> **Directions**
**a.** In the JSX chapter excerpt, reproduce the passage starting with "3.1. What is" and going on through "power of JavaScript.".
**b.** List every benefit of JSX that the JSX chapter excerpt names in its bulleted list, giving only the name of each.
**c.** According to the JSX chapter excerpt, why can casual developers such as designers modify JSX code more easily?

> **Document excerpt**
★ ★ ★
Chapter 3. Introduction to JSX

This chapter covers

  • Understanding JSX and its benefits
  • Setting up JSX transpilers with Babel
  • Being aware of React and JSX gotchas

Welcome to JSX! It’s one of the greatest things about React, in my opinion—and one of the most controversial subjects related to React in the minds of a few developers I spoke with (who, not surprisingly, haven’t yet built anything large in React).

Thus far, we’ve covered how to create elements and components so that you can use custom elements and better organize your UIs. You used JavaScript to create React elements, instead of working with HTML. But there’s a problem. Look at this code, and see if you can tell what’s happening: 

render() {
  return React.createElement(
    'div',
    { style: this.styles },
    React.createElement(
      'p',
      null,
      React.createElement(
        reactRouter.Link,
        { to: this.props.returnTo },
        'Back'
      )
    ),
    this.props.children
  );
}

Were you able to tell that there are three elements, that they’re nested, and that the code uses a component from React Router? How readable is this code, compared to standard HTML? Do you think this code is eloquent? The React team agrees that reading (and typing, for that matter) a bunch of React.createElement() statements isn’t fun. JSX is the solution to this problem.

Note

The source code for the examples in this chapter is at www.manning.com/books/react-quickly and https://github.com/azat-co/react-quickly/tree/master/ch03 (in the ch03 folder of the GitHub repository https://github.com/azat-co/react-quickly). You can also find some demos at http://reactquickly.co/demos.

3.1. What is JSX, and what are its benefits?

JSX is a JavaScript extension that provides syntactic sugar (sugar-coating) for function calls and object construction, particularly React.createElement(). It may look like a template engine or HTML, but it isn’t. JSX produces React elements while allowing you to harness the full power of JavaScript.

JSX is a great way to write React components. Its benefits include the following:

  • Improved developer experience (DX)—Code is easier to read because it’s more eloquent, thanks to an XML-like syntax that’s better at representing nested declarative structures.
  • More-productive team members—Casual developers (such as designers) can modify code more easily, because JSX looks like HTML, which is already familiar to them.
  • Fewer wrist injuries and syntax errors—Developers have less code to type (that is, less sugar-coating), which means they make fewer mistakes and are less likely to develop repetitive-stress injuries.

Although JSX isn’t required for React, it fits in nicely and is highly recommended by me and React’s creators. The official “Introducing JSX” page[1] states, “We recommend using [JSX] with React.”

1

https://facebook.github.io/react/docs/introducing-jsx.html.

To demonstrate the eloquence of JSX, this is the code to create HelloWorld and an a link element: 

<div>
  <HelloWorld/>
  <br/>
  <a href="http://webapplog.com">Great JS Resources</a>
</div>

That’s analogous to the following JavaScript:

React.createElement(
  "div",
  null,
  React.createElement(HelloWorld, null),
  React.createElement("br", null),
  React.createElement(
    "a",
    { href: "http://webapplog.com" },
    "Great JS Resources"
  )
)
★ ★ ★
> **Records provided**
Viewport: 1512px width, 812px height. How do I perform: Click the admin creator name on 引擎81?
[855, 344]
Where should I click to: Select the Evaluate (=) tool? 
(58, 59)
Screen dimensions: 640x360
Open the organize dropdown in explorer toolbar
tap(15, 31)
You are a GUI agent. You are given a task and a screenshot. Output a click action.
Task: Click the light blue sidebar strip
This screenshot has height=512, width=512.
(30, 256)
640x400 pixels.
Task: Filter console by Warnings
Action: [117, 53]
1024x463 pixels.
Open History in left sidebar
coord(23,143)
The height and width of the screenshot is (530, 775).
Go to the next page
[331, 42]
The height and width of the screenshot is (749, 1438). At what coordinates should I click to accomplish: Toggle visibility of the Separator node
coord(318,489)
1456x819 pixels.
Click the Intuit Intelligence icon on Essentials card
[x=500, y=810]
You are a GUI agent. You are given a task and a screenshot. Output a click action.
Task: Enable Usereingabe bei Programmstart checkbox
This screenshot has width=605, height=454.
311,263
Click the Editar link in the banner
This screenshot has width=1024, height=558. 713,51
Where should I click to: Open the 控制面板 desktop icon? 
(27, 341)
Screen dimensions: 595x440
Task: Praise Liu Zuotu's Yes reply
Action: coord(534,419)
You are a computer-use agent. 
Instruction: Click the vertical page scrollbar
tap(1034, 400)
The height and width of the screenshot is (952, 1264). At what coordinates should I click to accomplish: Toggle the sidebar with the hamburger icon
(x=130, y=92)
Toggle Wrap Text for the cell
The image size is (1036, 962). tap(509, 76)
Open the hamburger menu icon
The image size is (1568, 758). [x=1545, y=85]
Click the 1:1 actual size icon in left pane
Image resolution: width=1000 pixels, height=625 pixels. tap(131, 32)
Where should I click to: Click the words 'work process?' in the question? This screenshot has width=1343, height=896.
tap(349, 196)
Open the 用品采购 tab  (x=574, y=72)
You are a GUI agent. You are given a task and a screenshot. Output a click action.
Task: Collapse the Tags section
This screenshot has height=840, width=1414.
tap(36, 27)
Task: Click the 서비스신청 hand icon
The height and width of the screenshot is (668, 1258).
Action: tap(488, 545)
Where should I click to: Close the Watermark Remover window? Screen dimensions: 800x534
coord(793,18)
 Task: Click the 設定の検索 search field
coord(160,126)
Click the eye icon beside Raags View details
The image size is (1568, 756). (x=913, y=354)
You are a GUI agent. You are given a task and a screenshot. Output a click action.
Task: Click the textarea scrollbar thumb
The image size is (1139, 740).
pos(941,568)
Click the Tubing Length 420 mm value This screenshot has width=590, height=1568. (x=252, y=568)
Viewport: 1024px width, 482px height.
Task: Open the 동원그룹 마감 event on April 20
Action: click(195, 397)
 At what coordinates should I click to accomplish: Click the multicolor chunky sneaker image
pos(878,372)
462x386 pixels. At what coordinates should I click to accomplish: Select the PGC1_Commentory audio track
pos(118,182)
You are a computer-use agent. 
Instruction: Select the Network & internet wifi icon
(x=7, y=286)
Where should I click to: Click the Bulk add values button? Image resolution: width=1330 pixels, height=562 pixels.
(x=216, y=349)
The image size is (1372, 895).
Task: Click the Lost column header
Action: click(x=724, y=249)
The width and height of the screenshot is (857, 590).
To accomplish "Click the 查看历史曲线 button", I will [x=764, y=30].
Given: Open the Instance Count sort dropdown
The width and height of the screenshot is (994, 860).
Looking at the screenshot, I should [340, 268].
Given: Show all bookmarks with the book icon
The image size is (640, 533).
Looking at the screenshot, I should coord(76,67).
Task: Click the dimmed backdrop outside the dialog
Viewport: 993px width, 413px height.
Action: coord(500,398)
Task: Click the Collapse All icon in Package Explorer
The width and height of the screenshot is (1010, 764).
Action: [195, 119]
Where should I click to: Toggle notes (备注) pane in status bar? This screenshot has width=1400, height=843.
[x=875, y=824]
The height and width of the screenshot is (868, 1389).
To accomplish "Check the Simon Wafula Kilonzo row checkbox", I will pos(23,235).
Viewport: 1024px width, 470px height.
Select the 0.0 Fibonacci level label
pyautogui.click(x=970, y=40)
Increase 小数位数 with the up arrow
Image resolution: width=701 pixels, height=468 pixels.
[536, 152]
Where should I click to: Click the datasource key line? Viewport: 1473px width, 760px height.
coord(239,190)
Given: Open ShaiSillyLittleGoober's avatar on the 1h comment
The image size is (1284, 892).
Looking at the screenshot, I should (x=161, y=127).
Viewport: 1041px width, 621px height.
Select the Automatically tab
★ ★ ★
> **Response list**
**a.**
3.1. What is JSX, and what are its benefits?

JSX is a JavaScript extension that provides syntactic sugar (sugar-coating) for function calls and object construction, particularly React.createElement(). It may look like a template engine or HTML, but it isn’t. JSX produces React elements while allowing you to harness the full power of JavaScript.

**b.**
Improved developer experience (DX)
More-productive team members
Fewer wrist injuries and syntax errors

**c.** JSX looks like HTML, which casual developers such as designers already know. That familiarity makes the code easier for them to change.